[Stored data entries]
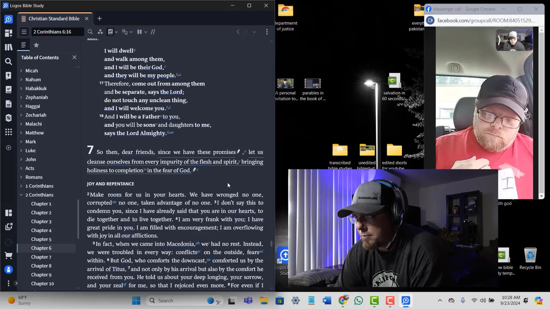Open the Layouts icon in left sidebar
This screenshot has width=550, height=309.
[9, 213]
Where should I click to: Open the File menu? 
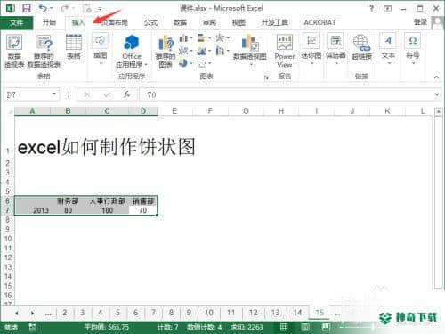[x=17, y=22]
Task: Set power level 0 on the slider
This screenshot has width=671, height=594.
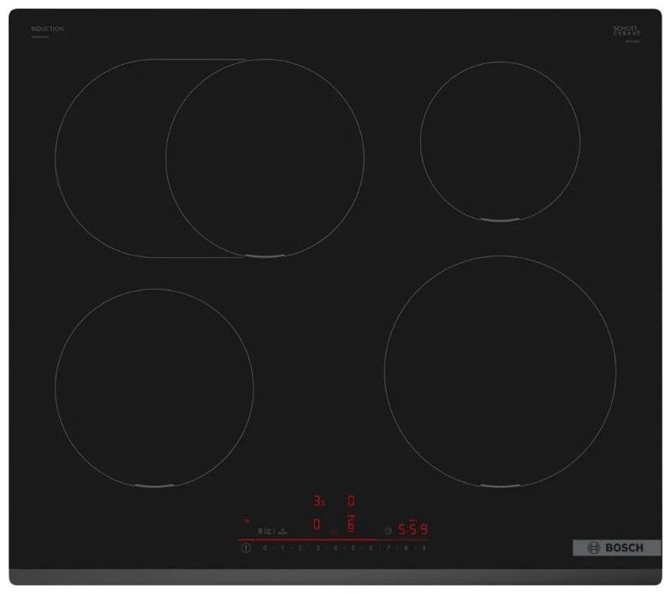Action: point(265,548)
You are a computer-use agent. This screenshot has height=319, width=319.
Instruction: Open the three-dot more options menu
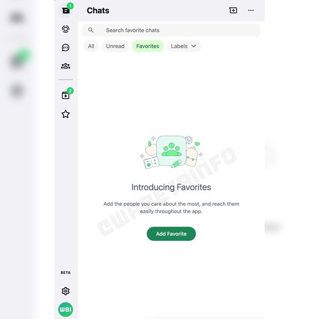(x=251, y=10)
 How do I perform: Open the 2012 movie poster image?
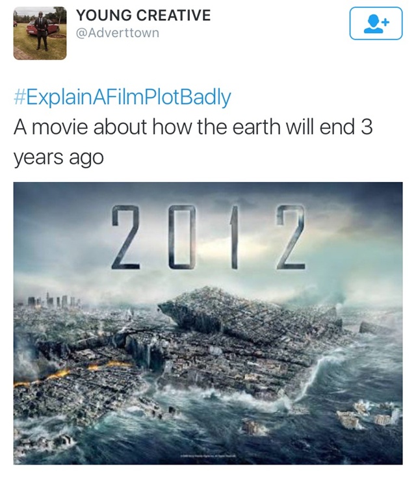point(208,323)
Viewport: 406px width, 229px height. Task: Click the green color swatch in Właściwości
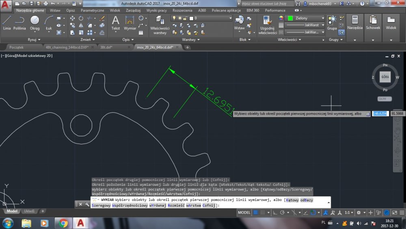tap(290, 18)
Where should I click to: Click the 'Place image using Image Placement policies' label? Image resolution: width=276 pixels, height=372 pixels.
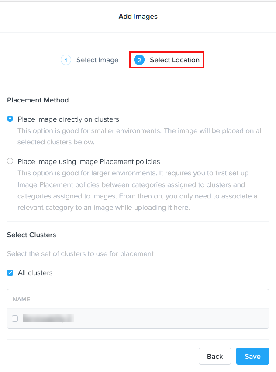pyautogui.click(x=89, y=161)
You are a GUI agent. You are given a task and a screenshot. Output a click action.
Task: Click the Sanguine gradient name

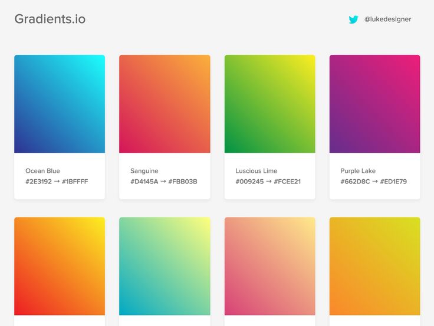pyautogui.click(x=144, y=171)
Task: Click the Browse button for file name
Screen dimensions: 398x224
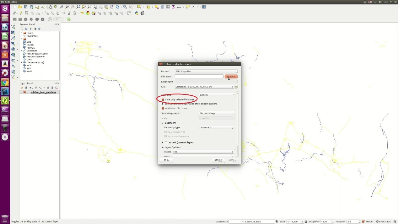Action: coord(231,77)

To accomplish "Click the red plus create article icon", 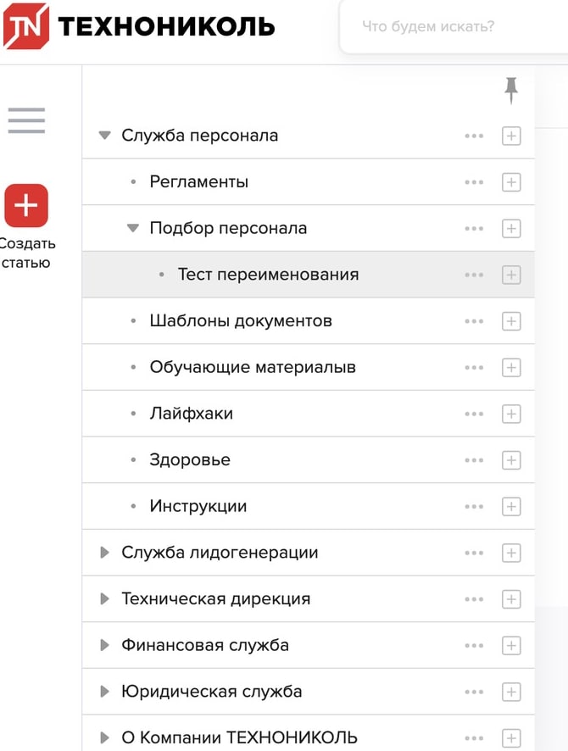I will (x=26, y=205).
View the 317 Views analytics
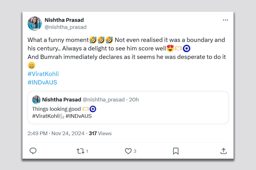The height and width of the screenshot is (170, 256). (x=100, y=133)
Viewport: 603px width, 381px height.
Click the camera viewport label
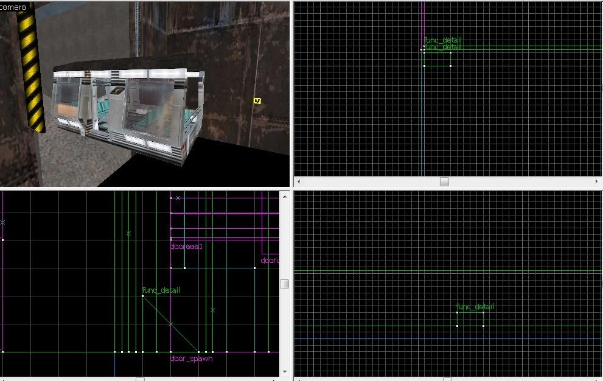click(13, 7)
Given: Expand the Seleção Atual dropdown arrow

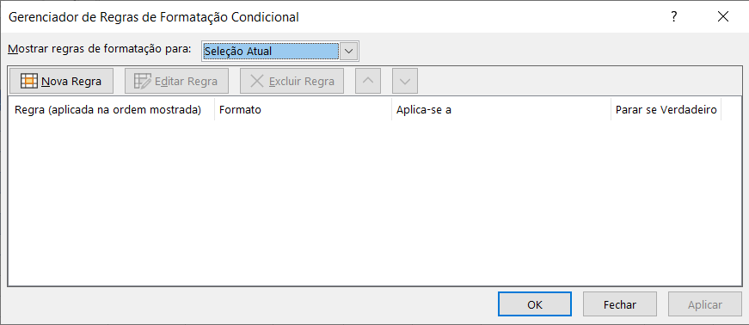Looking at the screenshot, I should click(x=349, y=51).
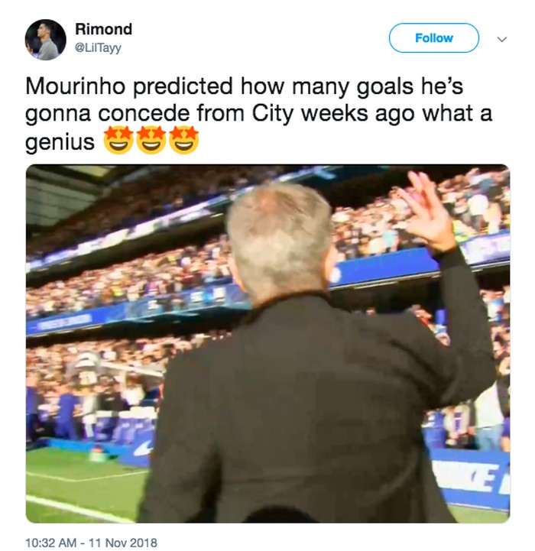Click the word Mourinho in tweet text

[x=76, y=86]
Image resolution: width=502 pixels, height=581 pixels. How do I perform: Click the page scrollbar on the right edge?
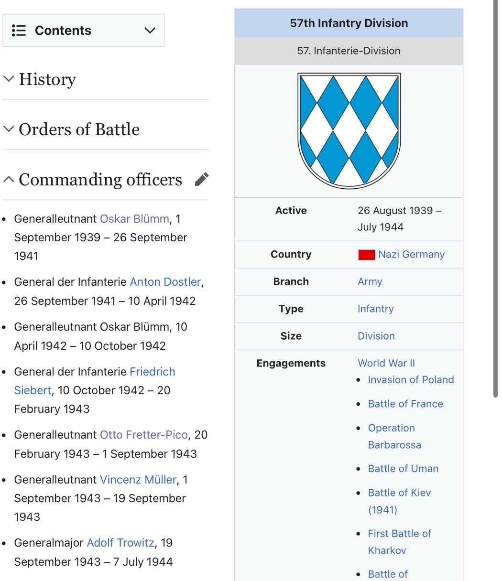pos(495,191)
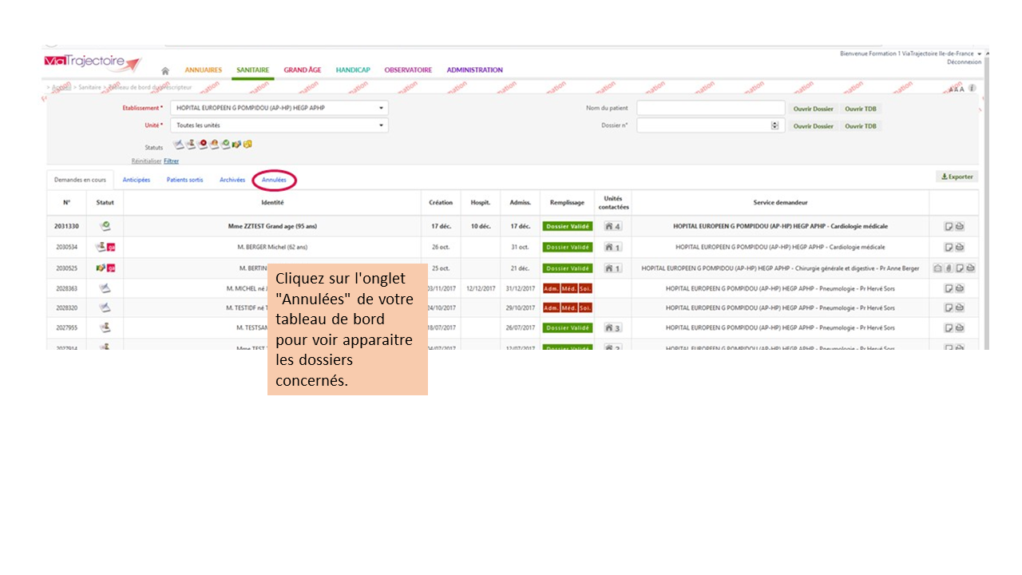Expand the Etablissement dropdown
The height and width of the screenshot is (575, 1022).
(x=381, y=108)
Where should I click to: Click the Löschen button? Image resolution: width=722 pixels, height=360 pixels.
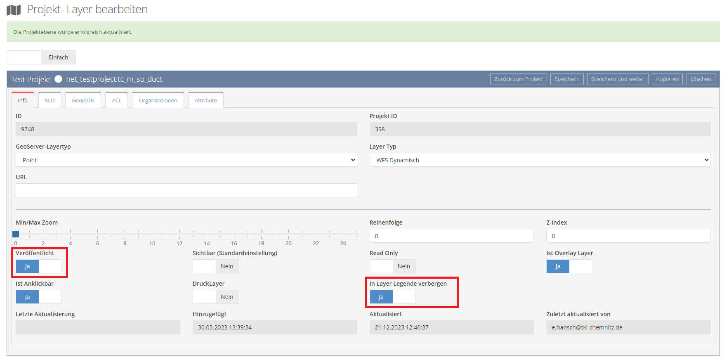[x=701, y=79]
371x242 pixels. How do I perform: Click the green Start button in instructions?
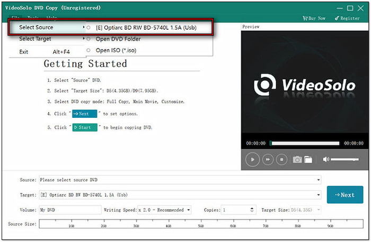[x=85, y=127]
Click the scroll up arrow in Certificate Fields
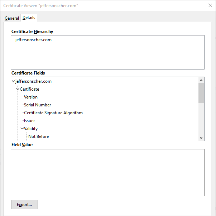The height and width of the screenshot is (216, 216). [x=201, y=80]
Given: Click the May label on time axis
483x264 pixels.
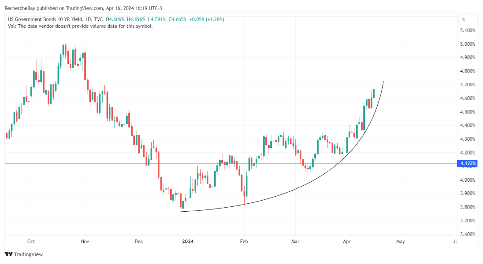Looking at the screenshot, I should tap(400, 242).
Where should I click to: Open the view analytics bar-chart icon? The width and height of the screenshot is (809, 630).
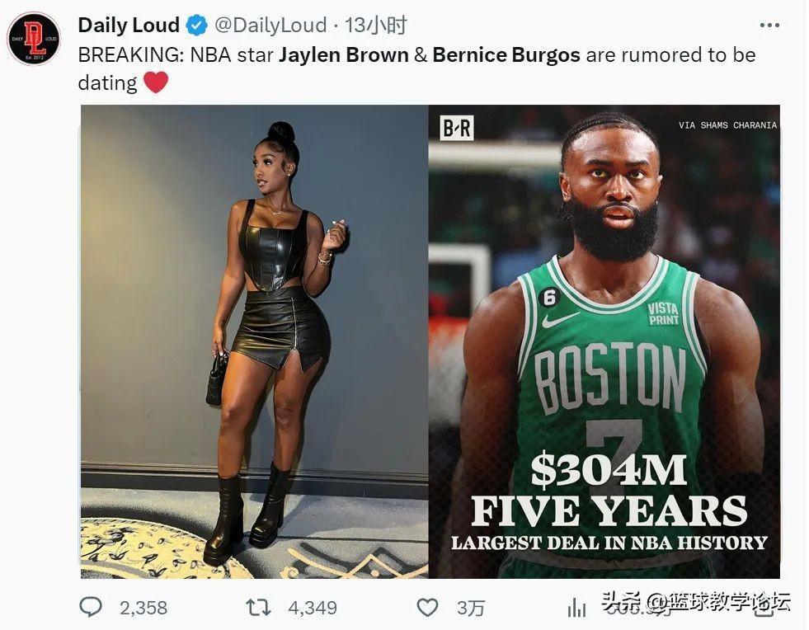(x=576, y=608)
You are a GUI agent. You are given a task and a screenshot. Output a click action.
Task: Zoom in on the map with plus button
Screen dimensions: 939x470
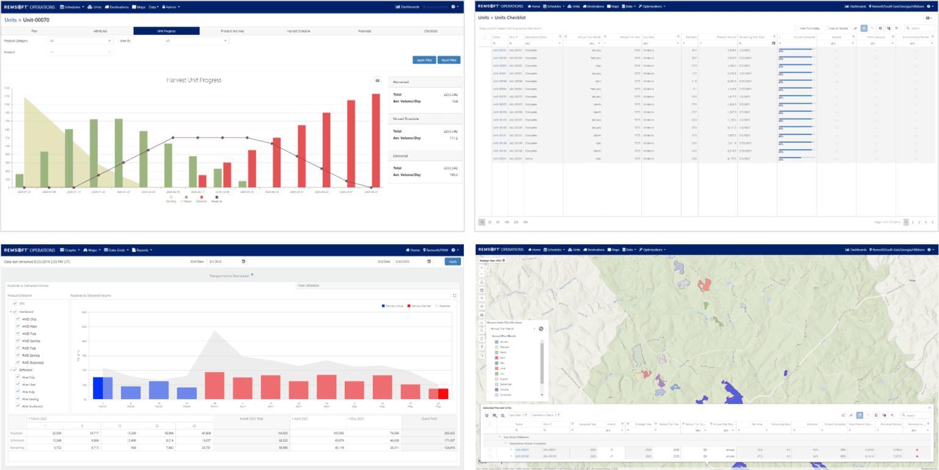[x=482, y=269]
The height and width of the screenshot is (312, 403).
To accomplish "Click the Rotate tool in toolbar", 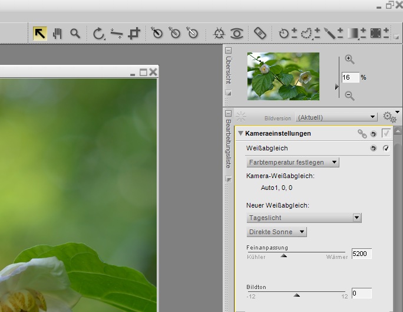I will 98,33.
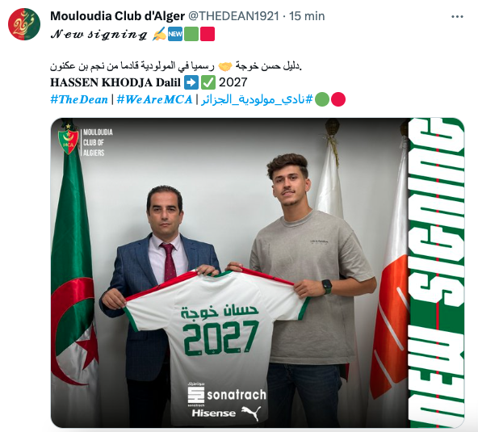
Task: Open the Mouloudia Club d'Alger display name
Action: [117, 16]
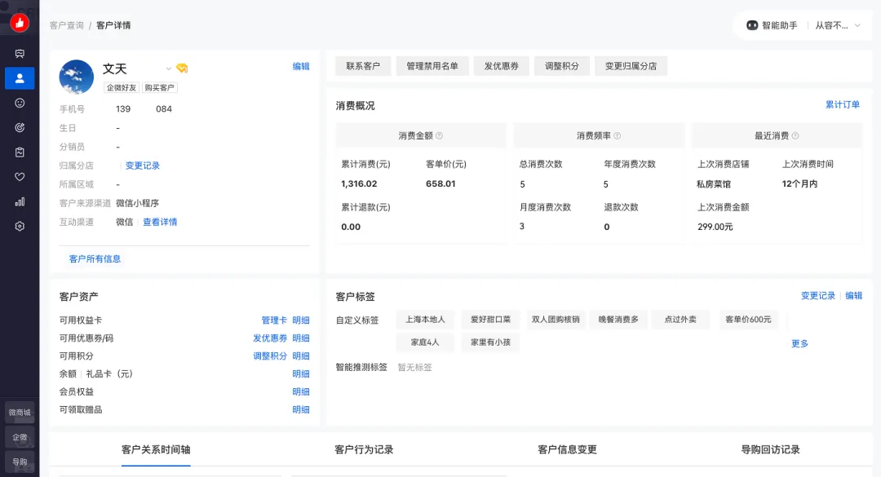Open the 从容不... account dropdown

click(838, 25)

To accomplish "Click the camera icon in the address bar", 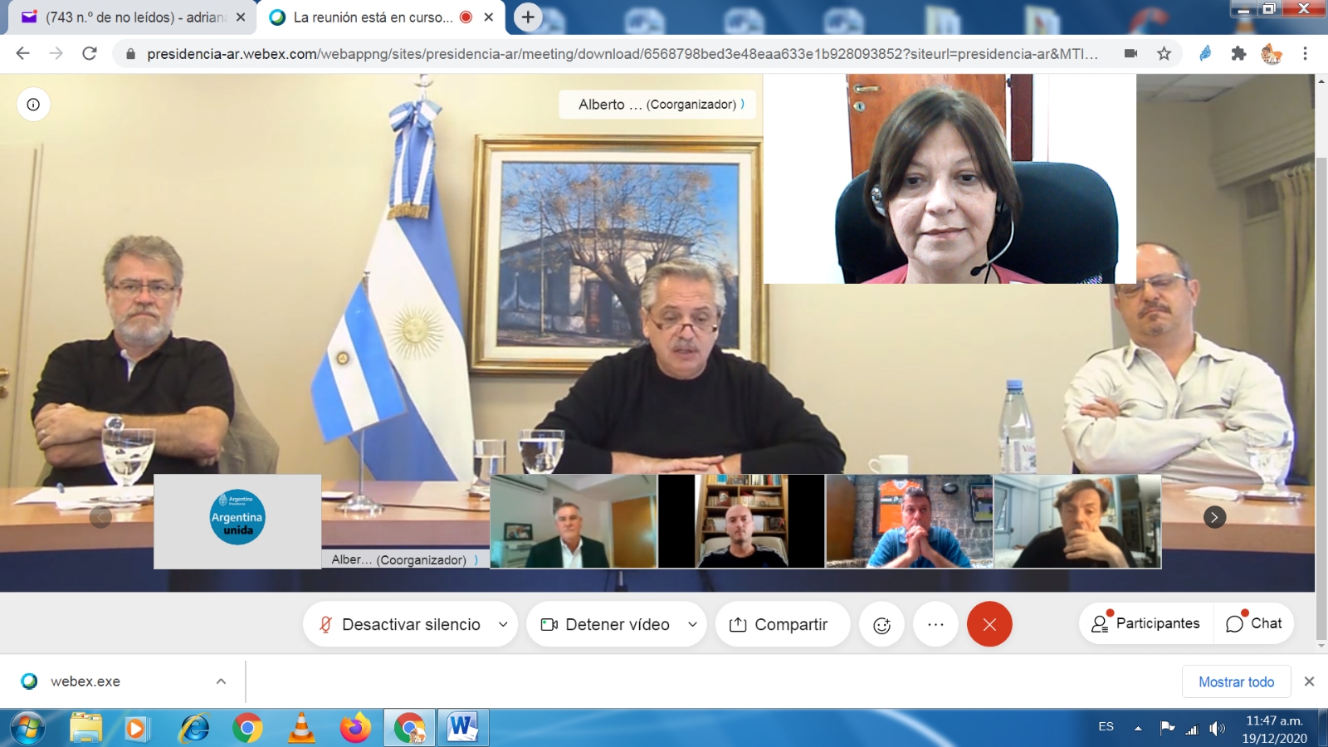I will (x=1130, y=54).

What you should do.
Leaving pictures out, output the lines of the data above from the one with "How do I perform: Open" through the one with "Task: Click the Browse button for file name", word for word.

Answer to this task.
 How do I perform: Open the 2012 movie poster image?
point(208,323)
Viewport: 406px width, 229px height. Task: Click the green color swatch in Właściwości
tap(290, 18)
Where should I click to: Click the 'Place image using Image Placement policies' label? Image resolution: width=276 pixels, height=372 pixels.
pyautogui.click(x=89, y=161)
You are a GUI agent. You are given a task and a screenshot. Output a click action.
Task: Click the Sanguine gradient name

pyautogui.click(x=144, y=171)
Task: Click the Browse button for file name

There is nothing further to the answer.